-- Collected data --
——

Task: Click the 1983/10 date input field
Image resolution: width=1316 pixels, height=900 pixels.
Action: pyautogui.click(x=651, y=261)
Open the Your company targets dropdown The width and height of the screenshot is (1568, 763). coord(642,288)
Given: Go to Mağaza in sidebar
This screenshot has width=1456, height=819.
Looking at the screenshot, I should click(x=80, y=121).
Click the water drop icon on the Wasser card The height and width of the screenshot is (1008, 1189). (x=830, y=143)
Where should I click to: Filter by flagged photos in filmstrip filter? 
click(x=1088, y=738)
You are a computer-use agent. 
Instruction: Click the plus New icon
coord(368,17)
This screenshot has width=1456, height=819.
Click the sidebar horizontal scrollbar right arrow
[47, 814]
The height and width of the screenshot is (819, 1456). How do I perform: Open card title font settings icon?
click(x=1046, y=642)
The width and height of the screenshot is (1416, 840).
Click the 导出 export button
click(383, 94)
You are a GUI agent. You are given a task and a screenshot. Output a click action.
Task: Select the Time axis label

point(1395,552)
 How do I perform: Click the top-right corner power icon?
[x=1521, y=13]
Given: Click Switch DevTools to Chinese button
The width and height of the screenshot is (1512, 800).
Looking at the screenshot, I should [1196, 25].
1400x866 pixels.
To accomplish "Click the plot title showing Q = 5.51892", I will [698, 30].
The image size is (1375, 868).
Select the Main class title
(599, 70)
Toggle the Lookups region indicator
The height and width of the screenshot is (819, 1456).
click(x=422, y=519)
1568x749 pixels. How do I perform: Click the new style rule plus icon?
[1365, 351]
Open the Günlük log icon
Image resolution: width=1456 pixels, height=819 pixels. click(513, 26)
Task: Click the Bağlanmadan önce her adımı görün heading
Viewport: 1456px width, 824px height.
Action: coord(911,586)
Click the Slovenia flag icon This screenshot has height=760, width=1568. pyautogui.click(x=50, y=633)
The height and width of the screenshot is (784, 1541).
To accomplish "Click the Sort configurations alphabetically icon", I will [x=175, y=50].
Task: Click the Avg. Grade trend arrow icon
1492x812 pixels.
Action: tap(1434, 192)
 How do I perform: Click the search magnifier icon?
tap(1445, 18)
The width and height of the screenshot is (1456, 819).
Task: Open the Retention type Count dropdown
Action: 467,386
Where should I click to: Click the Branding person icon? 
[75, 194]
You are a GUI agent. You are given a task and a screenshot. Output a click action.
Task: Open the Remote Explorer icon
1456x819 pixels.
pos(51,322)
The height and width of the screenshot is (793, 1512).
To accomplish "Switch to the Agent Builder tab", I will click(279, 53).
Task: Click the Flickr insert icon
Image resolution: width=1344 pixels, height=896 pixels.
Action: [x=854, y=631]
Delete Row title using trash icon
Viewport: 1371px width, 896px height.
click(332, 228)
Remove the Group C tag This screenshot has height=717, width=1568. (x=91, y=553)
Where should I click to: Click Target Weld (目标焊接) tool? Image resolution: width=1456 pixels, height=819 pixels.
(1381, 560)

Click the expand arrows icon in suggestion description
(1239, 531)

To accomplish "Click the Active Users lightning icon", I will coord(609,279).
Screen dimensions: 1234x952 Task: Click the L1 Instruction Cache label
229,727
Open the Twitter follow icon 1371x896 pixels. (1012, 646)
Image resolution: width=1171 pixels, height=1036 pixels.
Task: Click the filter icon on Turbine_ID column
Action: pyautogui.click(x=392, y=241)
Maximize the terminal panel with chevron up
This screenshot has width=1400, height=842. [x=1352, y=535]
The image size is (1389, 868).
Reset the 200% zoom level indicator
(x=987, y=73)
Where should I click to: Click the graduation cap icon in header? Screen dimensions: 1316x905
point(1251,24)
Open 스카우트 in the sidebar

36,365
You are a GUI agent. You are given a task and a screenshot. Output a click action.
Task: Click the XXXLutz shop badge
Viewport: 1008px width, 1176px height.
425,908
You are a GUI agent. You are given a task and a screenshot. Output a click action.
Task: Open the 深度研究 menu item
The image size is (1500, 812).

——

Give back all the records above exactly as they were written.

-- The answer --
Task: Click the 1983/10 date input field
Image resolution: width=1316 pixels, height=900 pixels.
Action: pyautogui.click(x=651, y=261)
Open the Your company targets dropdown The width and height of the screenshot is (1568, 763). coord(642,288)
Given: Go to Mağaza in sidebar
This screenshot has width=1456, height=819.
Looking at the screenshot, I should click(x=80, y=121).
Click the water drop icon on the Wasser card The height and width of the screenshot is (1008, 1189). (x=830, y=143)
Where should I click to: Filter by flagged photos in filmstrip filter? 
click(x=1088, y=738)
You are a computer-use agent. 
Instruction: Click the plus New icon
coord(368,17)
This screenshot has width=1456, height=819.
Click the sidebar horizontal scrollbar right arrow
[47, 814]
The height and width of the screenshot is (819, 1456). How do I perform: Open card title font settings icon?
click(x=1046, y=642)
The width and height of the screenshot is (1416, 840).
Click the 导出 export button
click(383, 94)
You are a GUI agent. You are given a task and a screenshot. Output a click action.
Task: Select the Time axis label

point(1395,552)
 How do I perform: Click the top-right corner power icon?
[x=1521, y=13]
Given: Click Switch DevTools to Chinese button
The width and height of the screenshot is (1512, 800).
Looking at the screenshot, I should [1196, 25].
1400x866 pixels.
To accomplish "Click the plot title showing Q = 5.51892", I will [698, 30].
The image size is (1375, 868).
Select the Main class title
(599, 70)
Toggle the Lookups region indicator
The height and width of the screenshot is (819, 1456).
click(x=422, y=519)
1568x749 pixels. How do I perform: Click the new style rule plus icon?
[1365, 351]
Open the Günlük log icon
Image resolution: width=1456 pixels, height=819 pixels. click(513, 26)
Task: Click the Bağlanmadan önce her adımı görün heading
Viewport: 1456px width, 824px height.
Action: coord(911,586)
Click the Slovenia flag icon This screenshot has height=760, width=1568. pyautogui.click(x=50, y=633)
The height and width of the screenshot is (784, 1541).
To accomplish "Click the Sort configurations alphabetically icon", I will [x=175, y=50].
Task: Click the Avg. Grade trend arrow icon
1492x812 pixels.
Action: tap(1434, 192)
 How do I perform: Click the search magnifier icon?
tap(1445, 18)
The width and height of the screenshot is (1456, 819).
Task: Open the Retention type Count dropdown
Action: 467,386
Where should I click to: Click the Branding person icon? 
[75, 194]
You are a GUI agent. You are given a task and a screenshot. Output a click action.
Task: Open the Remote Explorer icon
1456x819 pixels.
pos(51,322)
The height and width of the screenshot is (793, 1512).
To accomplish "Switch to the Agent Builder tab", I will click(279, 53).
Task: Click the Flickr insert icon
Image resolution: width=1344 pixels, height=896 pixels.
Action: [x=854, y=631]
Delete Row title using trash icon
Viewport: 1371px width, 896px height.
click(332, 228)
Remove the Group C tag This screenshot has height=717, width=1568. (x=91, y=553)
Where should I click to: Click Target Weld (目标焊接) tool? Image resolution: width=1456 pixels, height=819 pixels.
(1381, 560)

Click the expand arrows icon in suggestion description
(1239, 531)

To accomplish "Click the Active Users lightning icon", I will coord(609,279).
Screen dimensions: 1234x952 Task: Click the L1 Instruction Cache label
229,727
Open the Twitter follow icon 1371x896 pixels. (1012, 646)
Image resolution: width=1171 pixels, height=1036 pixels.
Task: Click the filter icon on Turbine_ID column
Action: pyautogui.click(x=392, y=241)
Maximize the terminal panel with chevron up
This screenshot has width=1400, height=842. [x=1352, y=535]
The image size is (1389, 868).
Reset the 200% zoom level indicator
(x=987, y=73)
Where should I click to: Click the graduation cap icon in header? Screen dimensions: 1316x905
point(1251,24)
Open 스카우트 in the sidebar

36,365
You are a GUI agent. You are given a task and a screenshot. Output a click action.
Task: Click the XXXLutz shop badge
Viewport: 1008px width, 1176px height.
425,908
You are a GUI agent. You are given a task and a screenshot. Output a click action.
Task: Open the 深度研究 menu item
The image size is (1500, 812).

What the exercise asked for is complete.